In a few other areas, however, O’Neil seems excessively willing to give the Group the benefit of the doubt. He faults Steve Baldwin, for instance, for behaving in an “uncollegial” fashion in his criticism of the Group—while leaving without mention the (false) assertion by Women’s Studies professor Robyn Weigman that Baldwin had used the “language of lynching.” Certainly, by any standard, a public, written, false allegation of racism against a colleague would qualify as “uncollegial” behavior.
More problematically, O’Neil seems to imply that an academic freedom exemption exists to the faculty’s requirements on treating students laid down in the Faculty Handbook and the student bulletin. Duke is, of course, a private institution, and if it wants to say that faculty members engaged in race/class/gender-based research have an academic freedom exemption to advance their pedagogical agenda by publicly attacking students on the politically incorrect side of the race/class/gender viewpoint, the University has every right to do so. But, as now written, neither the handbook nor the bulletin contains such an exemption.
Finally, O’Neil paints an inaccurate picture of one element of the Group of 88 statement. He notes that the ad would have been improper had the signatories claimed to speak on behalf of Duke, but “nothing in the ad expressly claimed or even strongly implied departmental (much less university) endorsement. Even a casual reading of the text would have belied such nexus, given the critical tenor of the statements.”
Yet, of course, the wording of the ad unequivocally asserted official departmental endorsements. The bottom the text published in the Chronicle and then posted for 183 days on an official Duke departmental website contained the following passage:
We thank the following departments and programs for signing onto this ad with African & African American Studies: Romance Studies; Psychology; Social and Health Sciences; Franklin Humanities Institute; Critical U.S. Studies; Art, Art History, and Visual Studies; Classical Studies; Asian & African Languages & Literature; Women’s Studies; Latino/a Studies; Latin American and Caribbean Studies; Medieval and Renaissance Studies; European Studies; Program in Education; and the Center for Documentary Studies.

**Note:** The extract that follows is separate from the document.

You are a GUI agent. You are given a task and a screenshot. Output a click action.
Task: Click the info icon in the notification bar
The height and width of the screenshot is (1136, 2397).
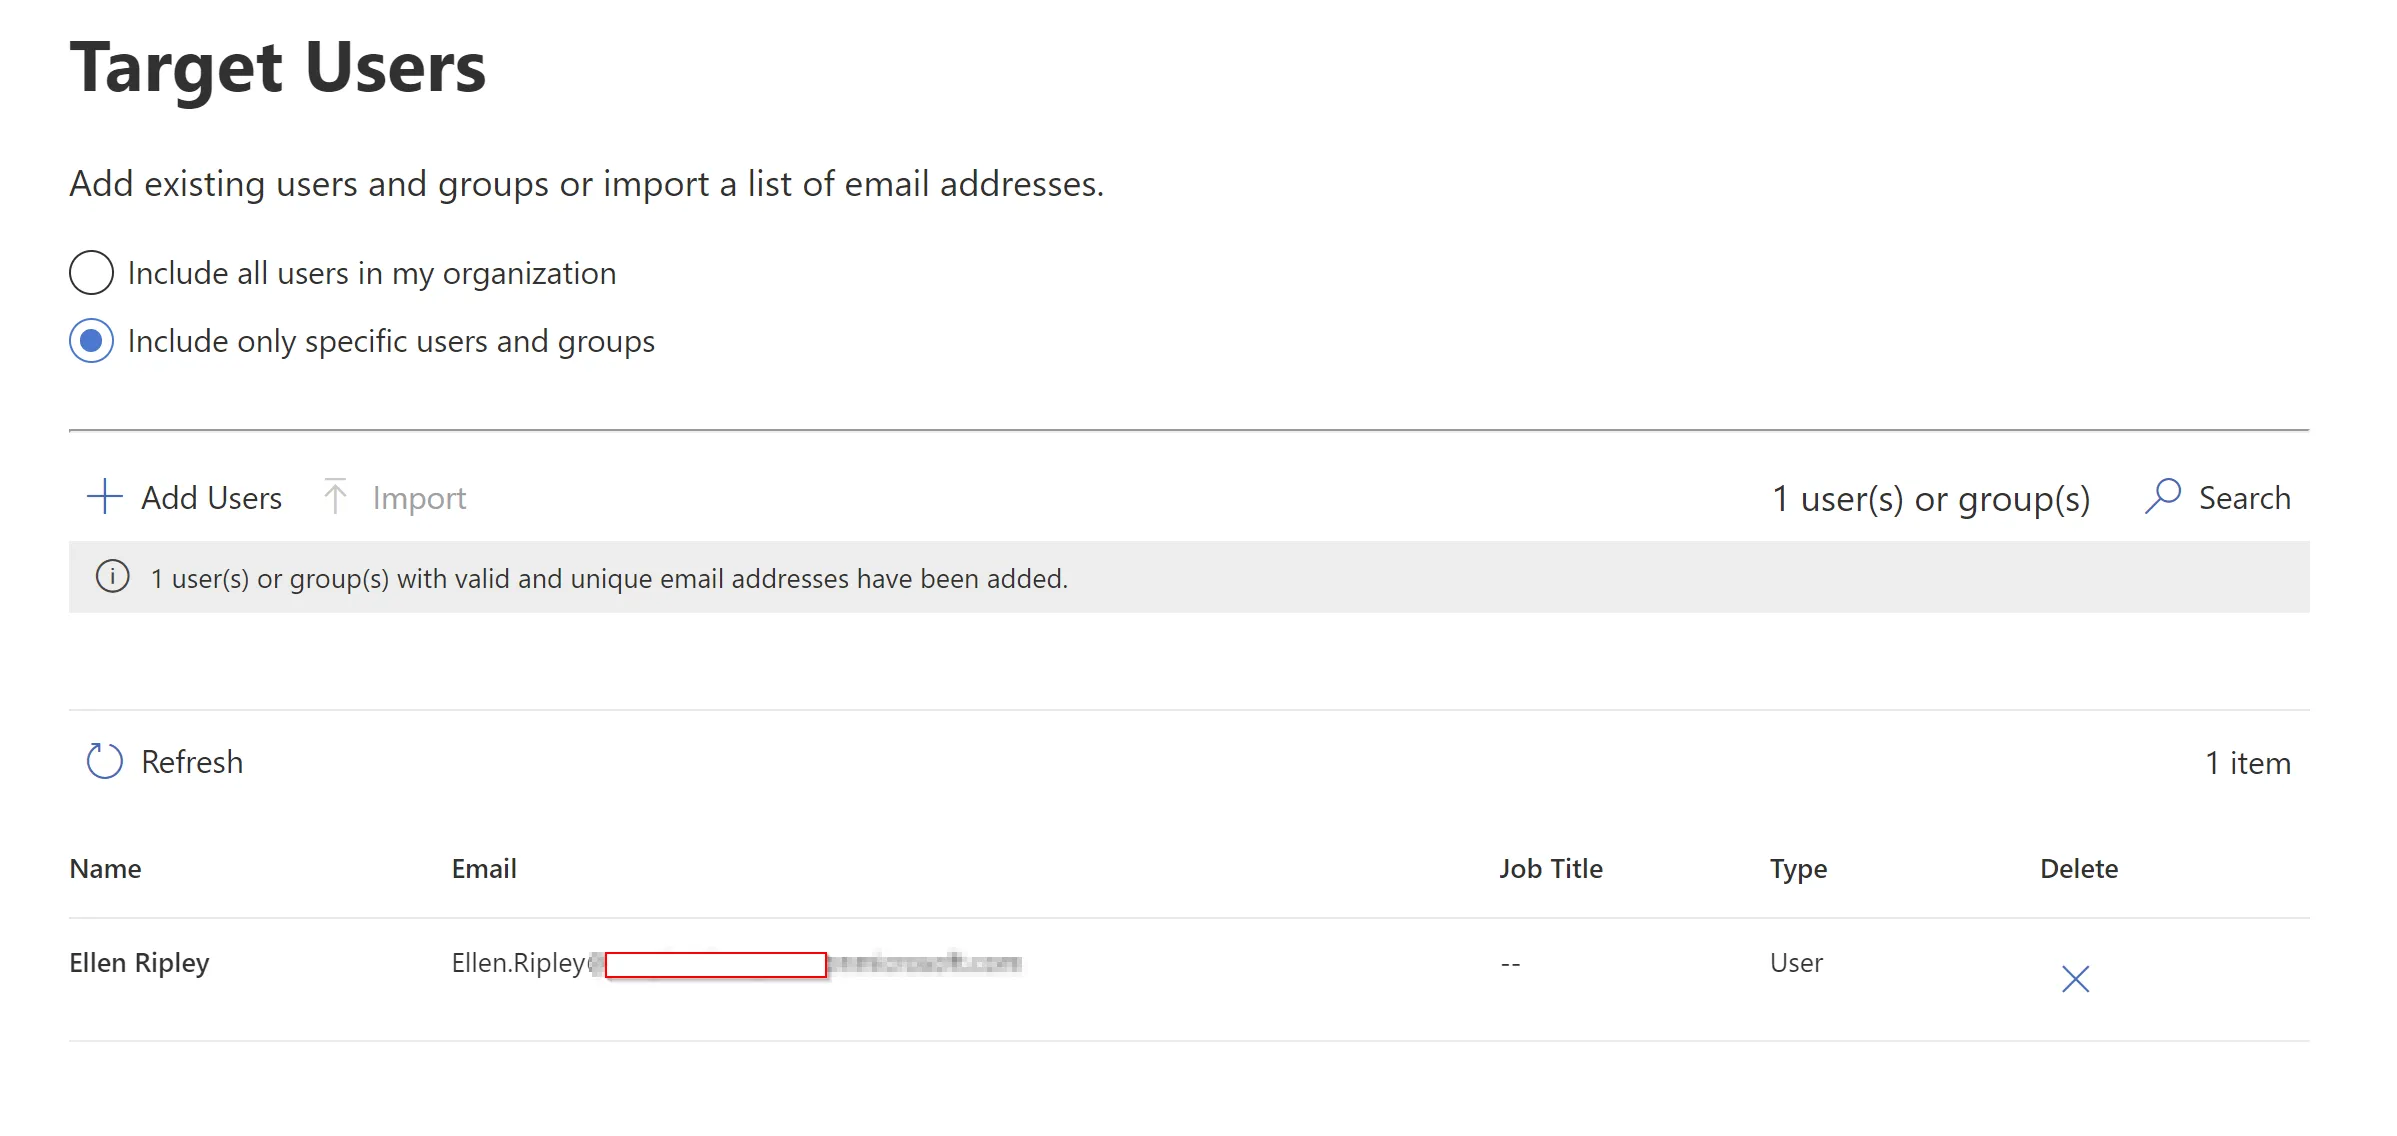pyautogui.click(x=113, y=577)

Because of space limitations, the names of additional faculty and staff who signed on in support may be read at the AAAS website.

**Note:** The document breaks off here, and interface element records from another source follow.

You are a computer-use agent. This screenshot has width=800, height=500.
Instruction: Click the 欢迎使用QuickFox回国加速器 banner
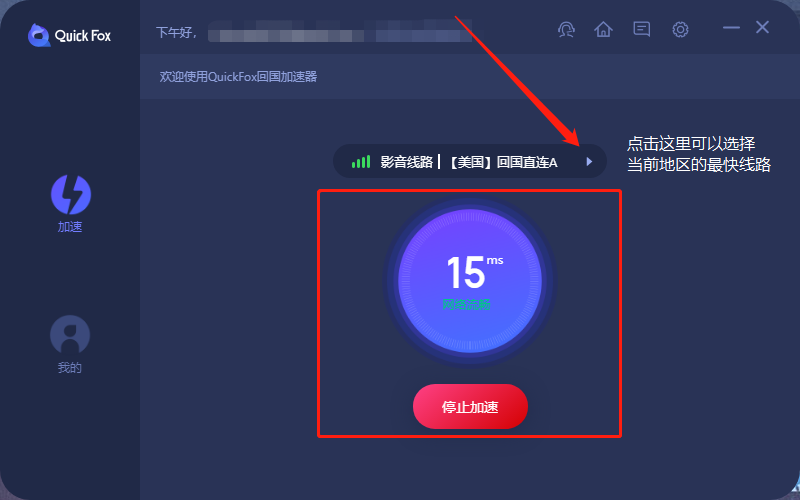238,77
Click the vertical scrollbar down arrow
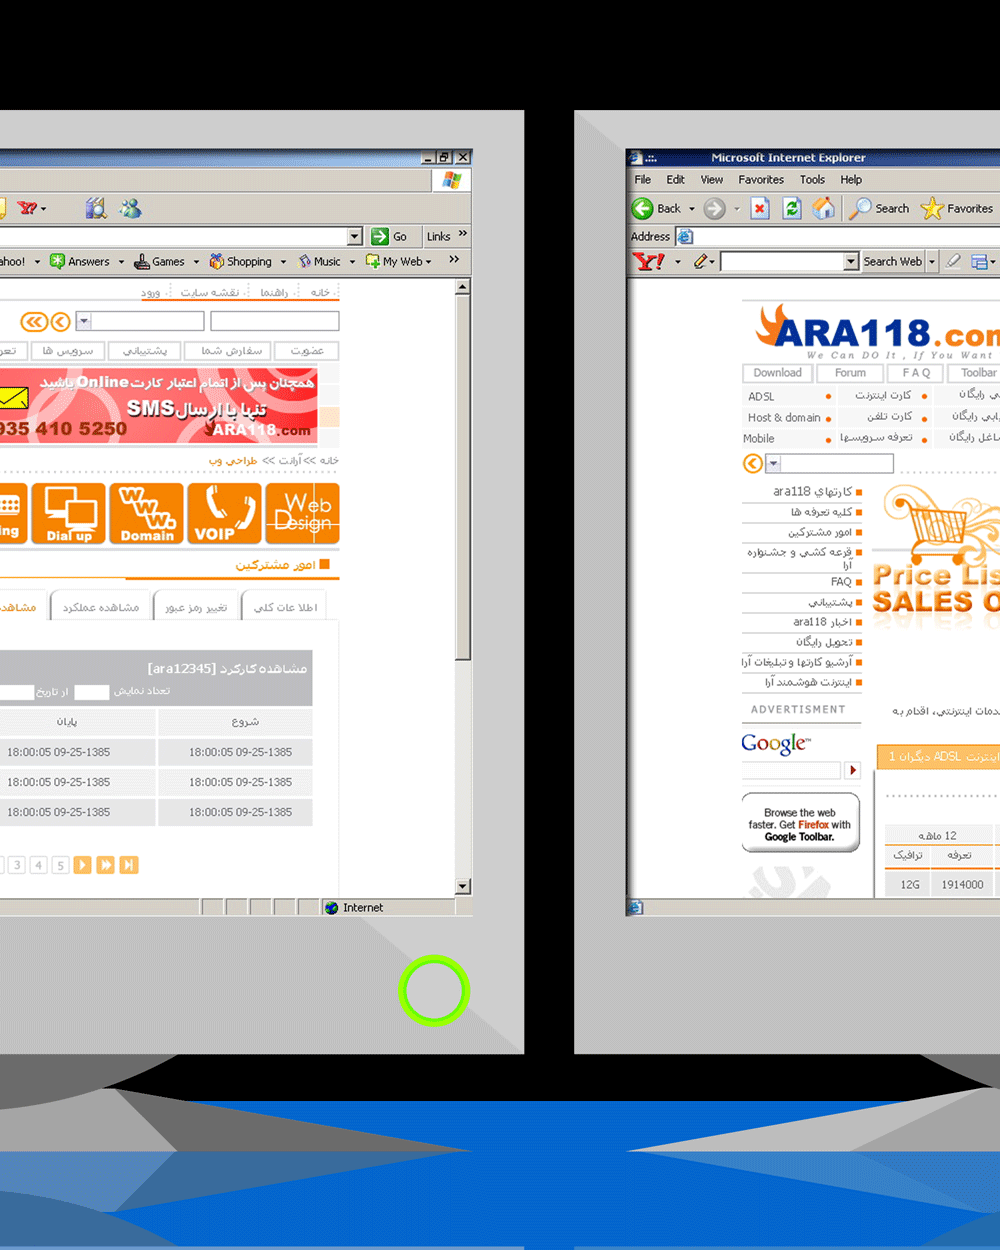Viewport: 1000px width, 1250px height. click(462, 886)
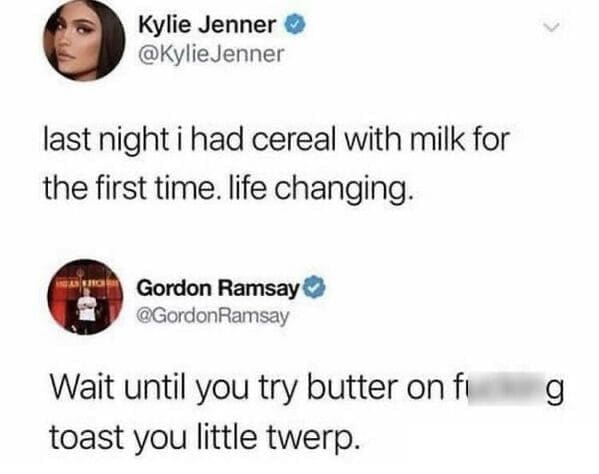This screenshot has height=474, width=599.
Task: Click the letter 'g' after the blurred word
Action: (x=555, y=391)
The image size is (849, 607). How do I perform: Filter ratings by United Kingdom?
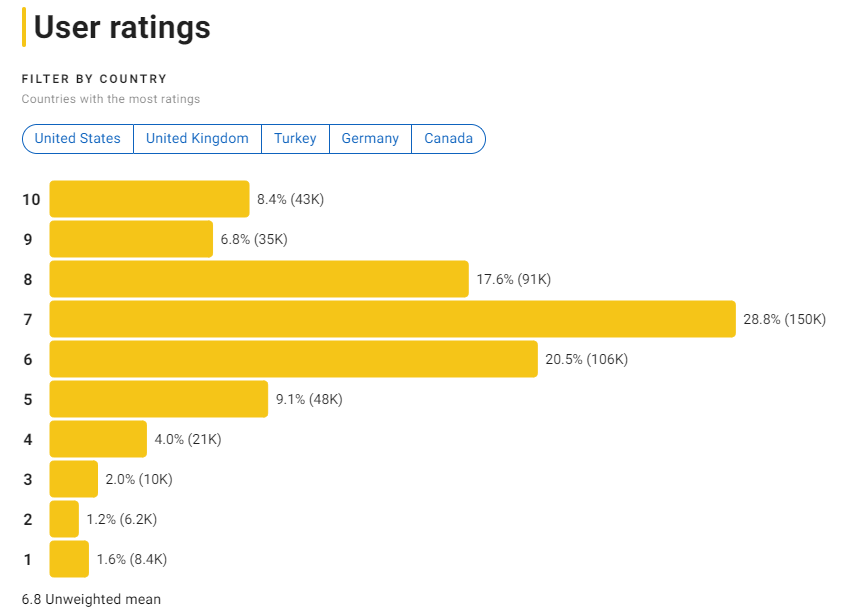(x=196, y=139)
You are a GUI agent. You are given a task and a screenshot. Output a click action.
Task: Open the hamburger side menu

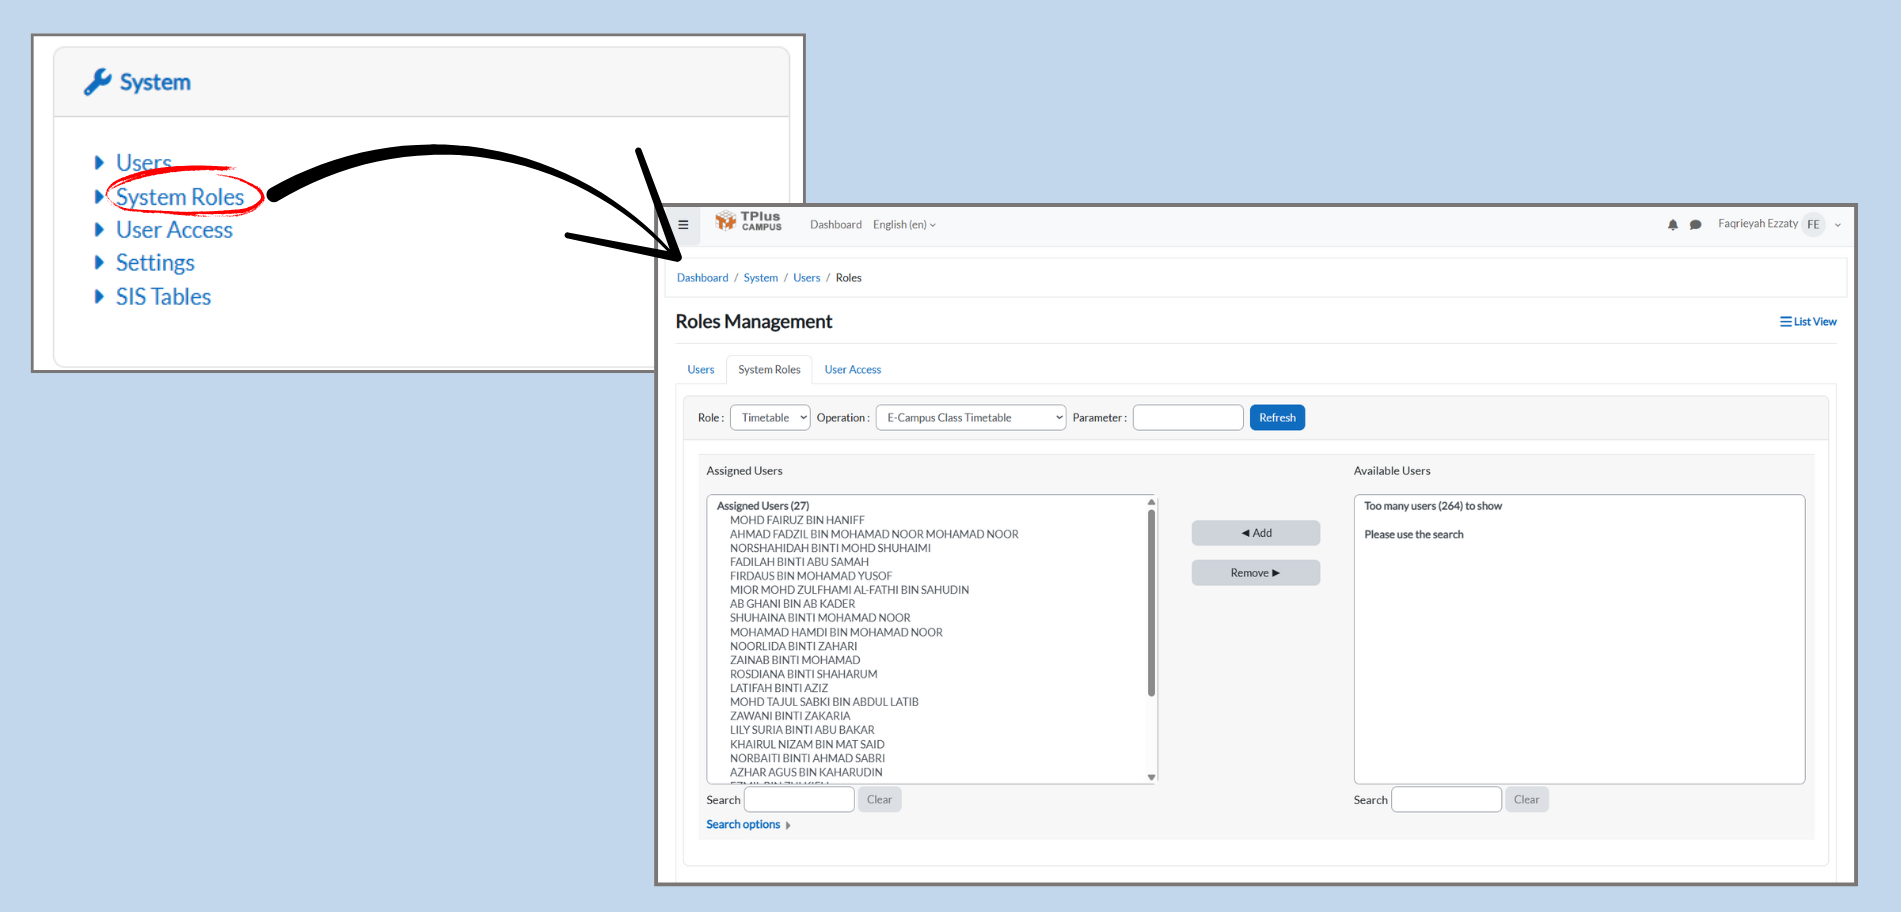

Moreover, as we now know, not even one of the departments listed as officially signing onto the ad ever formally voted on such an endorsement—an extraordinary violation of standard academic procedure, yet one for which the Duke administration appears not to have punished anyone associated with the ad.

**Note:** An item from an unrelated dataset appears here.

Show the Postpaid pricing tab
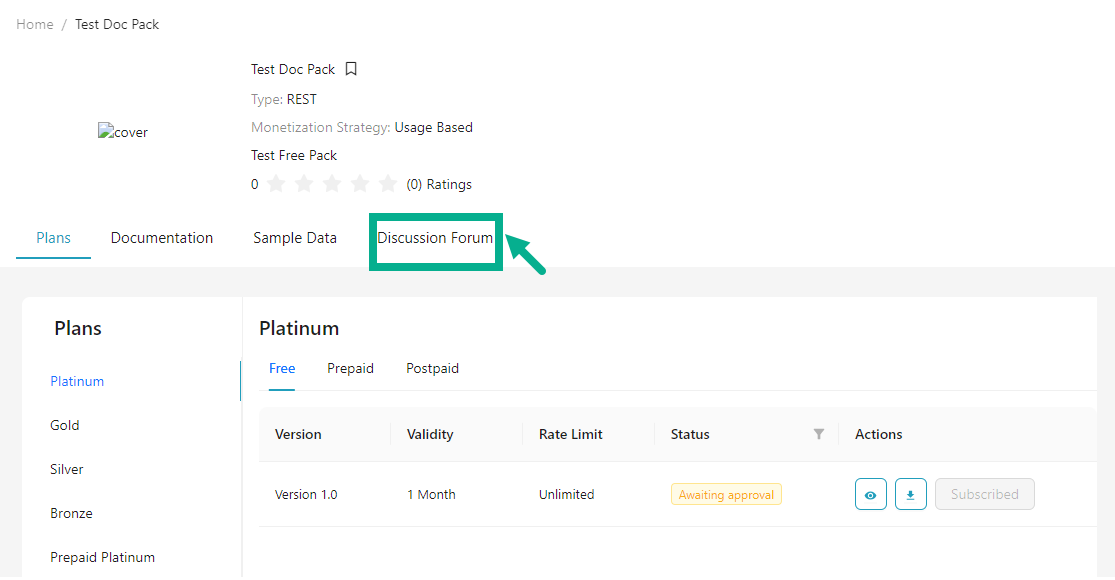 [432, 368]
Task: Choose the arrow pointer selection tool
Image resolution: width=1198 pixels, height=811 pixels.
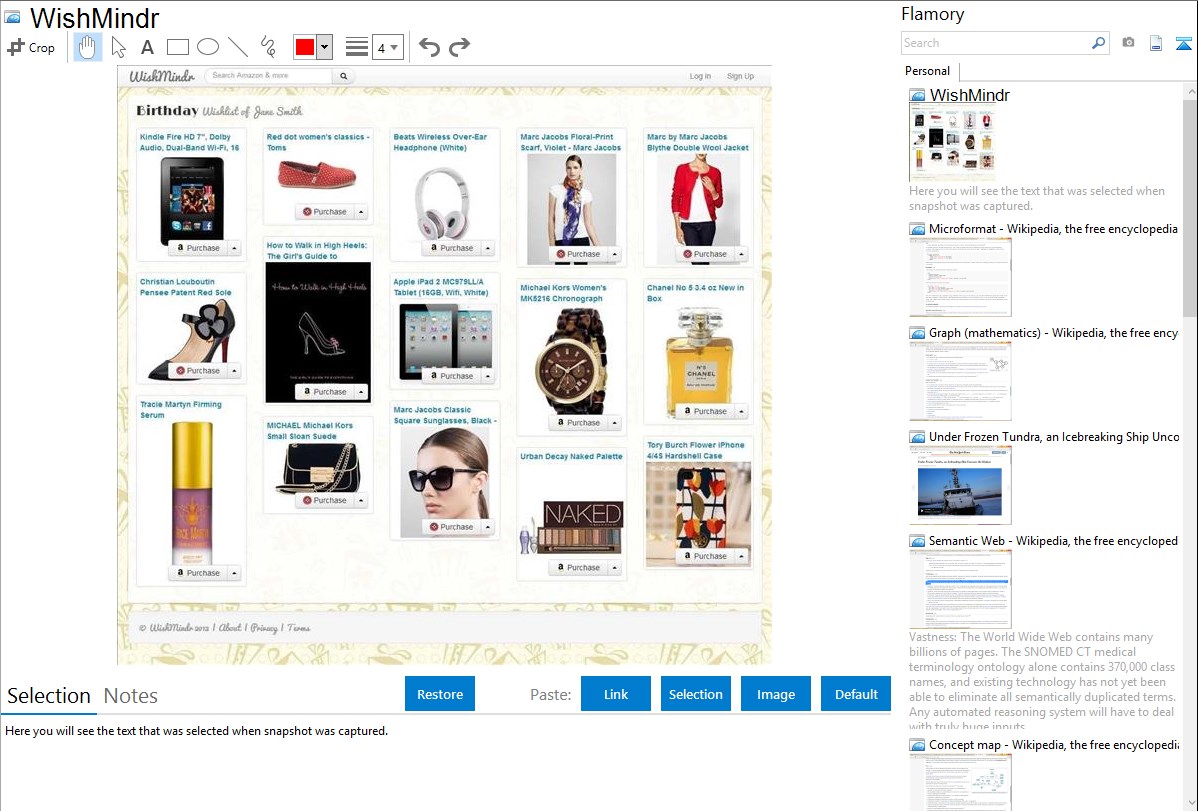Action: click(118, 47)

One additional point on the book’s contents: the essays leave a glaring hole in coverage. How, one wonders, in the highest-profile case of prosecutorial misconduct in modern American history, did dozens of professors at a major university seem utterly indifferent to due process and almost eager to exploit their students’ difficulties? Perhaps, sadly, we’re at a point at which no one familiar with the academy even expects professors to defend due process if doing so contradicts the dominant assumptions on issues of race, class, and gender.